Je peux plus raconter ce que je fais, c’est plus possible, ça me rend cinglé. J’écrirai plus rien là-dessus, c’est fini. Je sais bien que j’avais promis, mais je peux plus.
De toute façon, Claude est mort maintenant. Il est mort hier à midi. C’est pour ça que je reprends la plume, pour raconter. Ça faisait un bout de temps que Claude était pas bien. Un moment il priait Dieu et puis après il l’insultait, sans arrêt, pendant des heures. Après, il parlait plus à personne pendant toute une journée. Quelque fois il se mettait à rire pendant qu’on chargeait les camions. D’autres fois, il se plantait tout droit à dix mètres d’un soldat ou d’un wachmann et il restait là, sans rien dire, à le pointer du doigt. A chaque fois, ça lui valait un grand coup de crosse dans les côtes ou une dérouillée à la canne. J’étais inquiet, j’essayais de le calmer, de lui dire qu’il allait se faire descendre avec ses conneries. Ce qui m’inquiétait le plus c’est quand il me répondait en souriant : « Tu crois, Sammy ? »
C’était forcé, ça devait mal finir. Hier on était dans une clairière depuis tôt le matin à faire ce que j’ai dit qu’on faisait. A un moment, les gardes ont commandé une pause. On a tout lâché et on s’est laissé tomber par terre là où on était. Sauf Claude. Il y avait un wachmann qui s’était assis contre un arbre. Il avait posé sa canne à côté de lui. Claude a marché tranquillement vers le garde, il a ramassé la canne et il lui en a balancé un coup de toutes ses forces en plein sur le crâne. Le gars a basculé lentement dans l’herbe sur le côté. Il avait la gueule en sang. Nous autres, on était aussi étonné que si le Roi David était apparu en personne pour casser du boche. Claude a lâché la canne et il s’est dirigé toujours aussi tranquillement vers le soldat qui était le plus proche et qui s’embrouillait déjà avec la bandoulière de son fusil. Claude s’est planté devant lui en souriant. L’autre a fini par arriver à dégager sa sangle. Il a pointé son fusil sans épauler et il lui a tiré deux balles dans le ventre et puis une dans la tête quand il a été par terre.
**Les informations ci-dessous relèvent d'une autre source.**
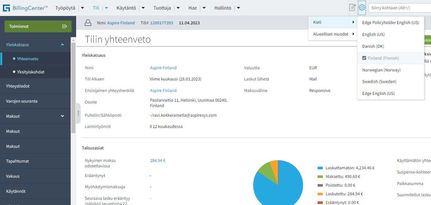Click the account person icon beside Nimi
This screenshot has width=431, height=205.
point(88,23)
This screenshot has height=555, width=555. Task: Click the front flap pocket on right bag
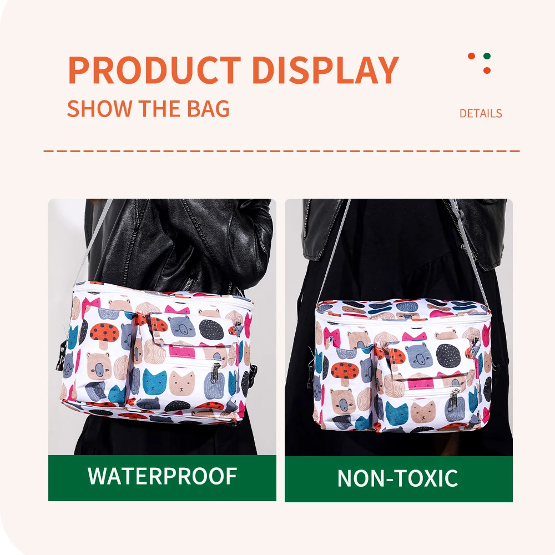(x=430, y=362)
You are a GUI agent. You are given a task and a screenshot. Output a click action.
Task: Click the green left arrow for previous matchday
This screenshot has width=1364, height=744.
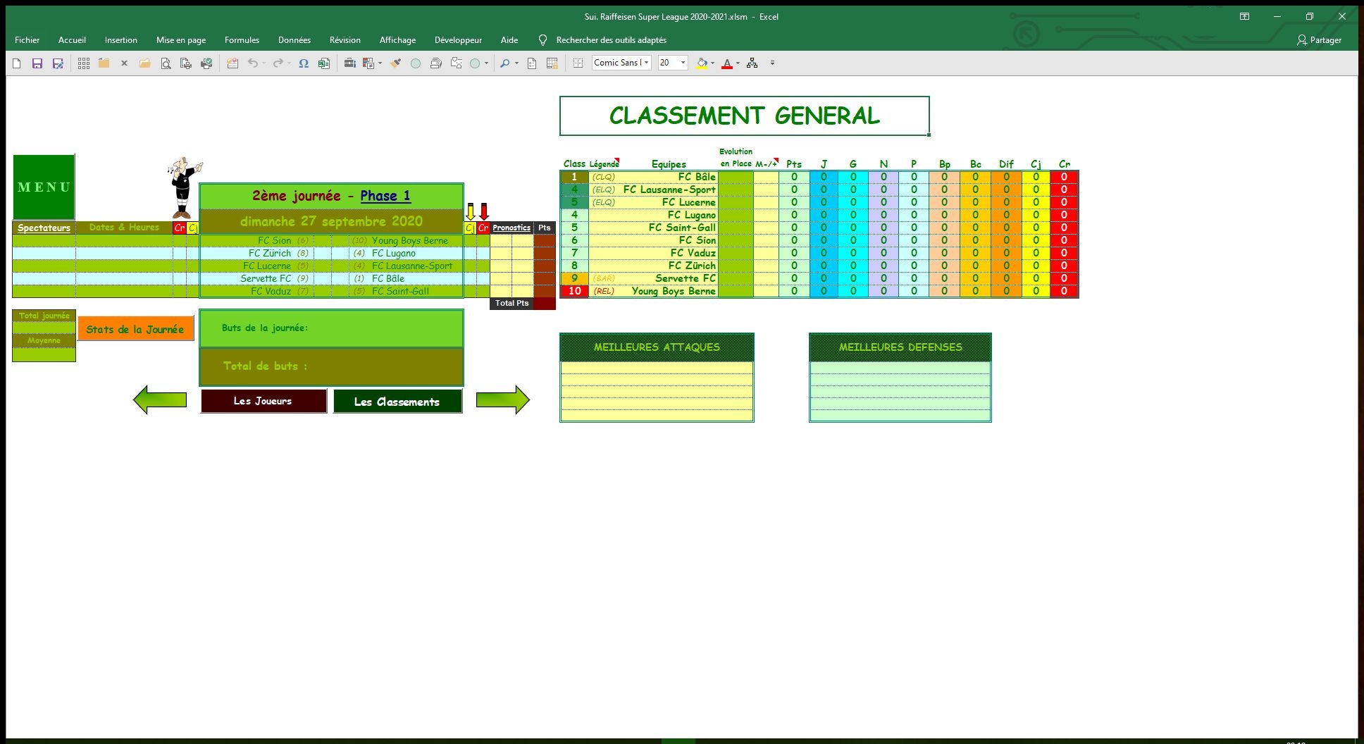(x=160, y=400)
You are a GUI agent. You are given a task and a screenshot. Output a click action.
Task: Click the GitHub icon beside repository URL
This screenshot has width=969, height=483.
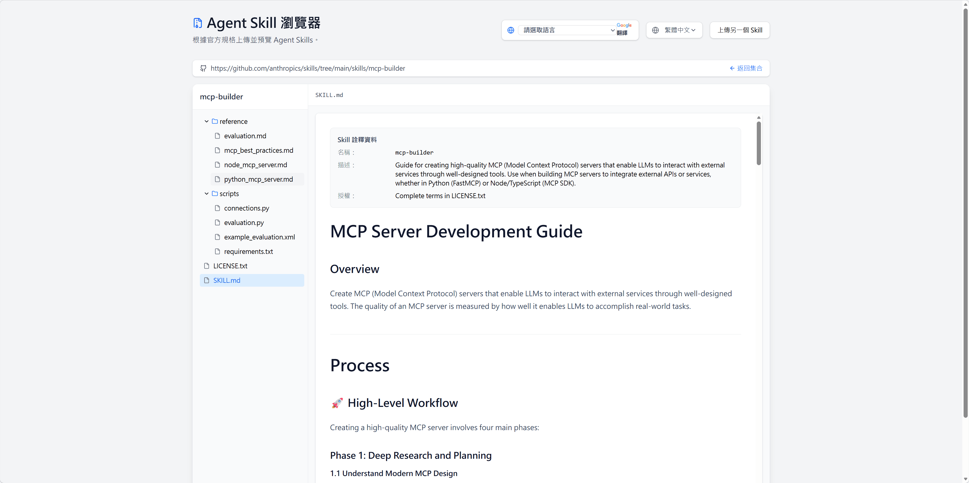[203, 68]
C’est comme ça que Claude est mort.
Maintenant, j’ai plus d’ami dans la chambrée. Y a les copains, mais j’ai plus d’amis. Alors à quoi ça pourrait servir que je continue à écrire ? Et puis, j’ai honte aussi. C’est terrible ce qu’on fait. J’ai honte de raconter ce qu’on fait pour pas crever tandis que les autres se font massacrer par dizaines de milliers. J’ai beau me dire qu’on a pas le choix et que si on veut témoigner un jour il faut vivre et que si on veut vivre il faut faire ce qu’on nous dit, sans ça c’est la moulinette. Mais je sais bien que c’est pas pour ça que je veux vivre. C’est juste pour vivre, parce que dans mon ventre j’ai une peur de chien de crever. Mais c’est terrible ce qu’on fait. J’écrirai plus. C’est fini.